The version was called PCLinux OS which I bought from the
linuxshop.co.uk. I didn't name it before because I couldn't find the original discs. I have recent tried to access the Linux shop, but have been warned by my browser that their security certificate isn't valid.
I can say, I installed it. Found it crashed my computer. Removed it and found I couldn't access the CD drive to reinstall Windows. Asking in the forum for this OS, my messages were repeatedly deleted. I eventually bought another computer.
Since then I have spoken to a number of different people and been advised that Linux will need to rewrite the BIOS because it works in a different way. That when it was removed, it failed to return my BIOS to its original state.
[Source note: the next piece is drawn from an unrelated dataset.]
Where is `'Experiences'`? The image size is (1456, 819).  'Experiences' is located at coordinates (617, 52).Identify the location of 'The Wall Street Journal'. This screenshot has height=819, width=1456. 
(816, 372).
I ahve also been advised there is a command line code I can enter but sadly I can't remember what it is and lost the paper on which I wrote it down. But no big deal. Down to experience.
I accept that that version of Linux is well known to the entire planet to be buggy, sadly, at the time, it was being widely recommended. (To put it mildly. It was said to be the Linux to finally replace Windows.). I accept that my computer is rather old, but at the time, it wasn't. I accept I could have done this or that, or gone to this or that, or bought this or that, but I didn't.
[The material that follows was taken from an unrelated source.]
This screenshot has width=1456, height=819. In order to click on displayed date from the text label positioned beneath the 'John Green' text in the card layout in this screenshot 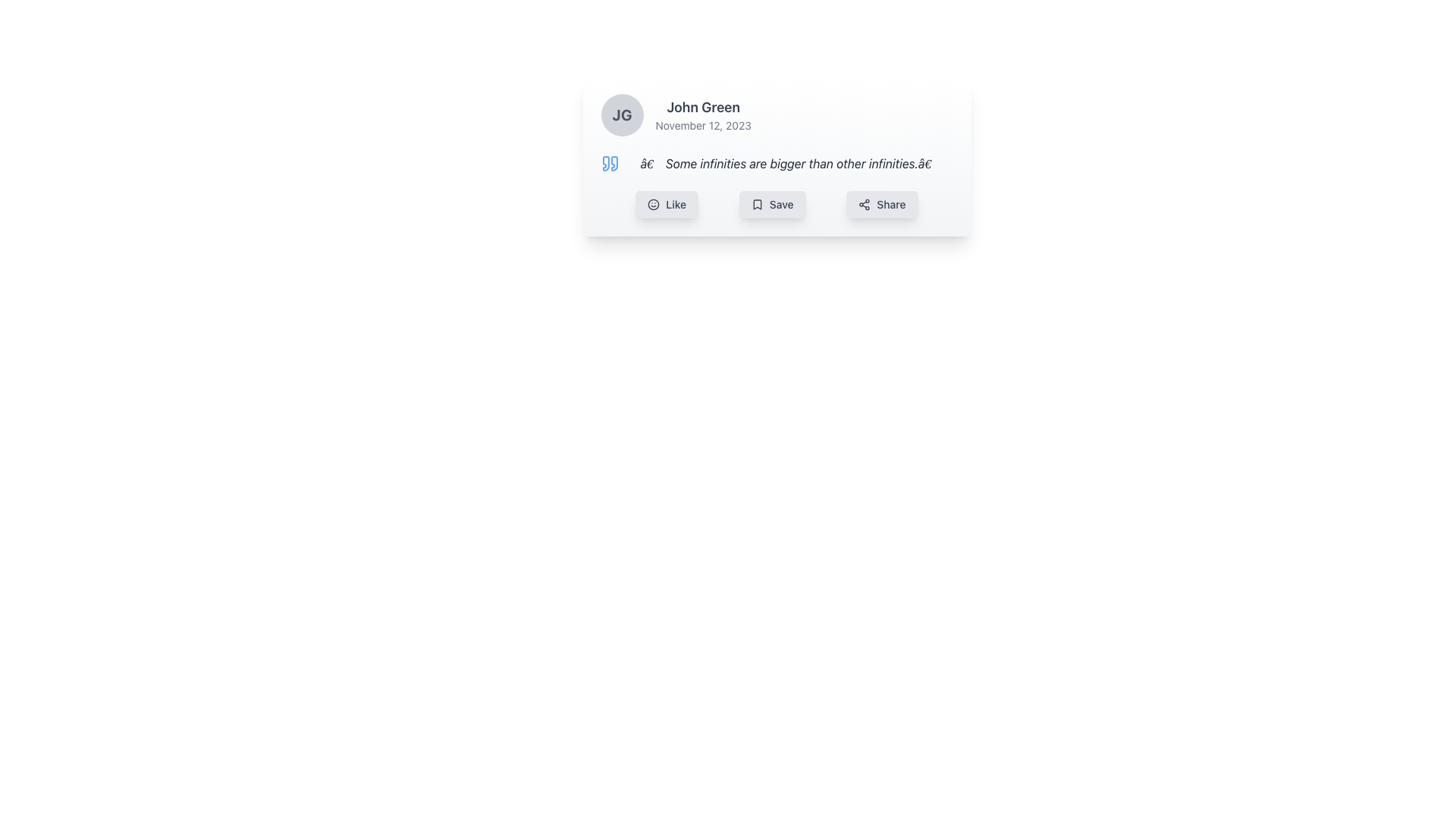, I will do `click(702, 124)`.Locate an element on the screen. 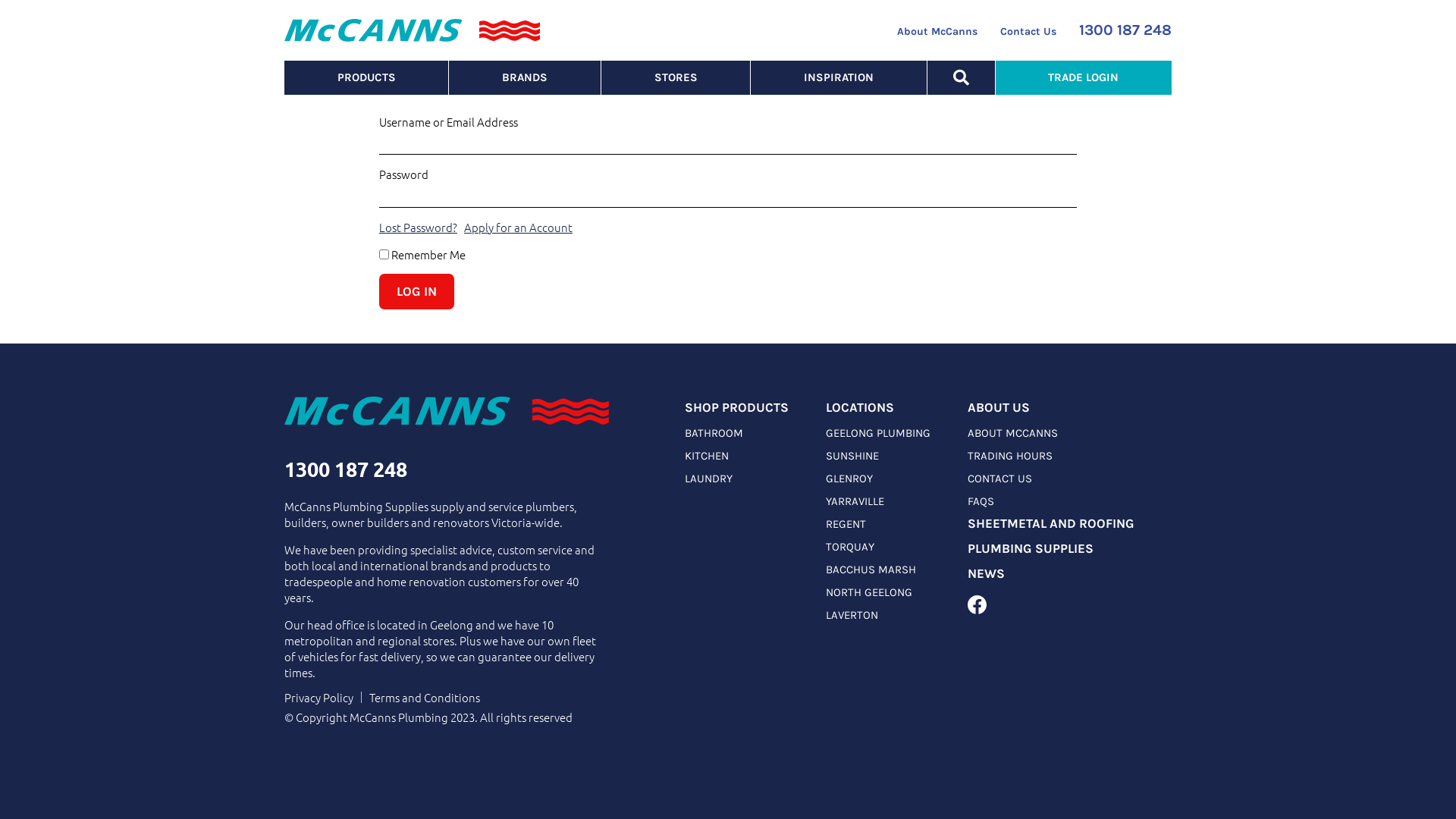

I installed a version of Linux. It destroyed my machine. The Forums were less helpful that an French waiter in an emergency and I will stick with Uncle Bill for now. (I'm just not ready to worship at the feet of Apple. I have found most Linux users to be rather overly keen and slightly fanatical, (in a Ho Humm, sort of way

).).
In a few years, it might be interesting to look at the sociology of computer OS's. M$ is the standard, of course, but the competitors, Linux and Apple, but seem to have developed their own brands of personal insanity, which is really quite amusing to those of us who just want something to do as it says on the tin, but blissfully unaware to those affected.
Just another reason to love you all.